The irony is that Mr. Trump, virtually alone down in his Palm Beach aerie, has the profile of the shiny new object in American politics, the personification of the modern Republican Party, which he built in his own image. Meanwhile, Mr. Biden seems as if he is a remnant of old-style Democratic politics, as befitting his nearly half-century in public life, and despite adopting the issues of the time – concern about climate change, worries about income distribution, advocacy of LGBTQ rights – he seems encased in rust. He’s the political picture of Dorian Gray.

Both men are in their 70s. One seems old, the other new.

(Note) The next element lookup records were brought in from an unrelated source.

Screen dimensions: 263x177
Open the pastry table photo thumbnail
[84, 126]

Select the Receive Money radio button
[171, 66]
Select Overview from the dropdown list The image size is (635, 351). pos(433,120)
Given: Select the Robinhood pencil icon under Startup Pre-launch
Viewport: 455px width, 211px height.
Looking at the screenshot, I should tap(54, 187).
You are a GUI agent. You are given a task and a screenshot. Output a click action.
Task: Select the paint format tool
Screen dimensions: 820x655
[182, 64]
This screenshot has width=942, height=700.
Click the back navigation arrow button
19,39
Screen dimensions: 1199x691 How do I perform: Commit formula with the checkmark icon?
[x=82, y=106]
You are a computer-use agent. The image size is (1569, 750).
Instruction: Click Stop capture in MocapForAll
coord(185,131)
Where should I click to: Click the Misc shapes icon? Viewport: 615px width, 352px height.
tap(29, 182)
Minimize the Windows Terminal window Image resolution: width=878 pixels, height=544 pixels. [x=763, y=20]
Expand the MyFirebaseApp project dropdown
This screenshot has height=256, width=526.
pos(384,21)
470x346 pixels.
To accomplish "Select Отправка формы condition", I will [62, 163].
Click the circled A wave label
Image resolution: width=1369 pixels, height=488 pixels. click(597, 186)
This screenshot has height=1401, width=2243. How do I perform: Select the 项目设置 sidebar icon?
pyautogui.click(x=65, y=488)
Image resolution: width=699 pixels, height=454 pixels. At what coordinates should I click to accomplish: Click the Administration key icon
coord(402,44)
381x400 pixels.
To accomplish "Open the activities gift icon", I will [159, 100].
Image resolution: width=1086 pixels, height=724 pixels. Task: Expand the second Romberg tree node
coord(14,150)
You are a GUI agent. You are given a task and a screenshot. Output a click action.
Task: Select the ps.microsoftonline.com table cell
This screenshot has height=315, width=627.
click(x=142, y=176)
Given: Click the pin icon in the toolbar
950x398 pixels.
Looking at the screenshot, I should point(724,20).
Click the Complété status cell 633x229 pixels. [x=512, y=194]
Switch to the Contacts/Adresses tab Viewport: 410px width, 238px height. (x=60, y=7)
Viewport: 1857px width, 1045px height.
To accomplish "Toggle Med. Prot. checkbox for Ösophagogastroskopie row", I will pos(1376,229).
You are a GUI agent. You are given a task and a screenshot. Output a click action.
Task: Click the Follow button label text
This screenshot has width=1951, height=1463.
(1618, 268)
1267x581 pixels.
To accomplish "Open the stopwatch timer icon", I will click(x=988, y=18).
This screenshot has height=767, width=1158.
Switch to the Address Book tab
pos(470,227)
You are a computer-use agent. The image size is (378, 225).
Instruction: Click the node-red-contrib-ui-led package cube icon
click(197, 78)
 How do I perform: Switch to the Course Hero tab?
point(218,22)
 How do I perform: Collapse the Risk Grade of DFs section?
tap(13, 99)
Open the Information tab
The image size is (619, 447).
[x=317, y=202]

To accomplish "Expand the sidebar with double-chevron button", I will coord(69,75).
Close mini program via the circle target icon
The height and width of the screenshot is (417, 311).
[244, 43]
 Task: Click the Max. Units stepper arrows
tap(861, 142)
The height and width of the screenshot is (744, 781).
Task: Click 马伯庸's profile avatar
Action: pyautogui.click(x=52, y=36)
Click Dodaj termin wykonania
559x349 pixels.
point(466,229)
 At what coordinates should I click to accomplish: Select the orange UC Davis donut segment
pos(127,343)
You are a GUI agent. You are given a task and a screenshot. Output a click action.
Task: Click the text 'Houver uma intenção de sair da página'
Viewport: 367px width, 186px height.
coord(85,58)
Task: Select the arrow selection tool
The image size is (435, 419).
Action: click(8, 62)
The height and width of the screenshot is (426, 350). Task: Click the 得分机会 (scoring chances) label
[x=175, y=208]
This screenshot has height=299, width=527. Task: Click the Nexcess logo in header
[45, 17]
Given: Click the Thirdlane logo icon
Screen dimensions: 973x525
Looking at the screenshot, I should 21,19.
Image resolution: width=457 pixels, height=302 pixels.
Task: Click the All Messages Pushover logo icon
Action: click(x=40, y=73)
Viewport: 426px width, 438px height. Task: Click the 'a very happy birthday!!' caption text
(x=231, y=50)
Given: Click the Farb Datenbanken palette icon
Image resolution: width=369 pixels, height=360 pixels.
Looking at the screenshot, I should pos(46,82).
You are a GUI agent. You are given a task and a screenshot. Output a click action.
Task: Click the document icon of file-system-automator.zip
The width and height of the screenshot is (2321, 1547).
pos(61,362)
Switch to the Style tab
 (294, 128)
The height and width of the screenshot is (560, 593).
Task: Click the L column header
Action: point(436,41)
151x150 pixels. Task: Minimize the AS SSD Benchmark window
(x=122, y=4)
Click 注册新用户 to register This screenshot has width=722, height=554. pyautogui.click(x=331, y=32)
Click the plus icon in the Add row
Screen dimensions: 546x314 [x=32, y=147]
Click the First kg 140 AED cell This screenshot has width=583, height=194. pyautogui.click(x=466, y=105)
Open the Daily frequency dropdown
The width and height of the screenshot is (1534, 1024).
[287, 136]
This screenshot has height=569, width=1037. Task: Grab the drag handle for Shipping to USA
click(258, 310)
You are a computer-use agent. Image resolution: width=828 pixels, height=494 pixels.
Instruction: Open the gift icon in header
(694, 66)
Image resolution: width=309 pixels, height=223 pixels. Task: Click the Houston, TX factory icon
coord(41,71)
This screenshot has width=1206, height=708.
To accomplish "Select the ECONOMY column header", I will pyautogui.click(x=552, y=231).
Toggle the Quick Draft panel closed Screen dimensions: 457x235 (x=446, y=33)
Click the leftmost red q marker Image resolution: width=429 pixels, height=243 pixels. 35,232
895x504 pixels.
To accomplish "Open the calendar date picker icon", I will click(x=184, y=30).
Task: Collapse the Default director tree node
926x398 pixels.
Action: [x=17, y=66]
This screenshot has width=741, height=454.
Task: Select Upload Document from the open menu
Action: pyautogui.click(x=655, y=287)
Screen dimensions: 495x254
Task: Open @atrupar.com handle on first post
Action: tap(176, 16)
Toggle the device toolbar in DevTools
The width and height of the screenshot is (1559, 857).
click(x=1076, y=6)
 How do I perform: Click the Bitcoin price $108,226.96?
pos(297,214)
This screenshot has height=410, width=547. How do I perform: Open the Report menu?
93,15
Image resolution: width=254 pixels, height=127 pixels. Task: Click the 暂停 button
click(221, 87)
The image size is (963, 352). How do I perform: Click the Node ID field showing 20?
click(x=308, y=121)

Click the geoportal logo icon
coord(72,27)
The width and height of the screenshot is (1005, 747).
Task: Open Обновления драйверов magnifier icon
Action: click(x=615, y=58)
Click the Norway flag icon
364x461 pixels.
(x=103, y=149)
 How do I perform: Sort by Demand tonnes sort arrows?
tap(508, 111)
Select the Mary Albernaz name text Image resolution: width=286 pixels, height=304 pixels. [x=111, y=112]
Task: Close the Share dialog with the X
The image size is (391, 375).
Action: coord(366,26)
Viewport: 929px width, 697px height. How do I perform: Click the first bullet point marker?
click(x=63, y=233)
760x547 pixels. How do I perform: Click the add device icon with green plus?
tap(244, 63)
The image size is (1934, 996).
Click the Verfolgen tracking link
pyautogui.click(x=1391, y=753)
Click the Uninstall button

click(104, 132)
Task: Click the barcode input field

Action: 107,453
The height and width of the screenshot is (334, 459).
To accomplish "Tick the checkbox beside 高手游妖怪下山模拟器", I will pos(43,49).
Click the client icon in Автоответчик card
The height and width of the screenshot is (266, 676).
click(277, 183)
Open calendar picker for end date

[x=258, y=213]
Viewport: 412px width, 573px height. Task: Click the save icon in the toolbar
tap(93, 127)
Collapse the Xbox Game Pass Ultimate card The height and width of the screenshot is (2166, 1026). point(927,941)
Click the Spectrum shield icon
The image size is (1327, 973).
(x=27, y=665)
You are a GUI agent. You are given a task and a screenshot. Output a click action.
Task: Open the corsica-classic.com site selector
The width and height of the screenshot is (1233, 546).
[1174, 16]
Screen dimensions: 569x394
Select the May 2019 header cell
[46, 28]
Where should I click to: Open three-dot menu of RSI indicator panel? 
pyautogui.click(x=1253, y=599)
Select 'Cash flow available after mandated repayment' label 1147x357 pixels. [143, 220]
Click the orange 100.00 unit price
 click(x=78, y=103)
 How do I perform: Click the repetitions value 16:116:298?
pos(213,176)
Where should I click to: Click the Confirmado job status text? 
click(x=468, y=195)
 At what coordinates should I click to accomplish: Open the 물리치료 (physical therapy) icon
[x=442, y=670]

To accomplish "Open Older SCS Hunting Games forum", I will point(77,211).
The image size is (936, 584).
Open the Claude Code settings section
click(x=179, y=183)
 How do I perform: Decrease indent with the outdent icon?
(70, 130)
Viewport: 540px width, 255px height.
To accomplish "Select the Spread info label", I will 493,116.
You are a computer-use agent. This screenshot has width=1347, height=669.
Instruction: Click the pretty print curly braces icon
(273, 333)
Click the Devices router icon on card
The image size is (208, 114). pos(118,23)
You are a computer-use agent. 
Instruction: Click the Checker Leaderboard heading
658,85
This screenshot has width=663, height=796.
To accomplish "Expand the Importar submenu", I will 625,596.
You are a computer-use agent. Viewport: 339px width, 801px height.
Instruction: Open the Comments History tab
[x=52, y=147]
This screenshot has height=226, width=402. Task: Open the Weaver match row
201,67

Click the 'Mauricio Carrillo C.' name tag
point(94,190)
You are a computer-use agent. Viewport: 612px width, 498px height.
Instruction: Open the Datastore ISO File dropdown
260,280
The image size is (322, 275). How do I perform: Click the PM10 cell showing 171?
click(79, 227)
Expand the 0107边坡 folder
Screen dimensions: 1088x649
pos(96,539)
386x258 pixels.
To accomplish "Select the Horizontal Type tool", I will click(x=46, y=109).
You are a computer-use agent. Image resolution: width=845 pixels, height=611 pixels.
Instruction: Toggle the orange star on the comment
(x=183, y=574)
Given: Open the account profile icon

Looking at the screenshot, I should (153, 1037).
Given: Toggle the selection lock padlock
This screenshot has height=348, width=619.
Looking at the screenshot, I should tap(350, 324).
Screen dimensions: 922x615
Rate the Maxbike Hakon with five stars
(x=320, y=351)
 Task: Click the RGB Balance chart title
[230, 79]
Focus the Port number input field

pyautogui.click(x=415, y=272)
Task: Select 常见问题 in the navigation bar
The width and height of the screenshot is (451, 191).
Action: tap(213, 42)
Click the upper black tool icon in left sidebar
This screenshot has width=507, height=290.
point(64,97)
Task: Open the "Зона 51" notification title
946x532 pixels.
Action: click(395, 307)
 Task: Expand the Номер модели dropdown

And the reaction to them is telling. The energized, progressive section of the Democratic Party is tolerant of, but not enthusiastic about, its party leader. The energized, Trump-inspired section of the Republican Party is enthusiastic about its leader and intolerant of party skeptics. Traditional Republicans want to cast their leader away like a defective old shoe. Traditional Democrats find their leader as acceptable as a comfortable old shoe, though they worry that the old soft shoe is a dance that no one wants to join any more.

Some of the Democrats’ crisis was predictable – and normal. The party holding the White House lost an average of 36 seats in the House in midterm elections from 1906 to 1982. Ronald Reagan, then the oldest president, had stratospheric approval ratings at the start of his administration (68 per cent in May, 1981, according to the Gallup poll) only to see the figure drop to 49 per cent at the end of that first year. (Mr. Biden is around 43 per cent at an equivalent point in his presidency, though the Omicron variant is only starting to spread, and it almost certainly won’t help the Biden ratings.) Things got even worse for Mr. Reagan in his second year and the Republicans lost 26 House seats in the 1982 midterm congressional elections. He began his third year at 35 per cent. And yet two years later, Mr. Reagan won a second term by a landslide.

No one predicts Mr. Biden will cruise to a landslide re-election, and indeed already Democrats are fretting that their President is too old, his political appeal is too antiquated, his Vice-President is too feckless to run against Mr. Trump or one of his populist acolytes, and the party’s bench on Capitol Hill and in the country’s governors’ chairs is too weak to offer up a compelling replacement for the 2024 presidential election.

It remains possible that the Democratic gloom is too pervasive. There remains the chance that the President’s woes are setting him up for troubles ahead that are so great that – contrary to expectations – he enjoys something of a recovery, a surprising septuagenarian surge. (He turns 80 a dozen days after the midterms.)

Losing the House, for example, would neutralize the power of the ultraprogressives and allow the failure to move forward on legislation to be blamed on the Republicans rather than on internecine Democratic struggles.

“In an ideal world you control the government with a large margin, but that’s not going to happen for the Democrats,” said Bruce E. Cain, a Stanford University political scientist. “Losing the House may have a silver lining for Biden. He wouldn’t have to arbitrate between the Democrats’ factions and at the same time the Republicans would have to put forward ideas to solve the country’s problems.”